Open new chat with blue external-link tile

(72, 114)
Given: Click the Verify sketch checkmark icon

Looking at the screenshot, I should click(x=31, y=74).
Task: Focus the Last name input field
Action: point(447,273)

• _EXERCISE_
Leaving no line out, return the data above verbatim.

• _WRITTEN RESPONSE_
Open new chat with blue external-link tile

(72, 114)
Given: Click the Verify sketch checkmark icon

Looking at the screenshot, I should click(x=31, y=74).
Task: Focus the Last name input field
Action: point(447,273)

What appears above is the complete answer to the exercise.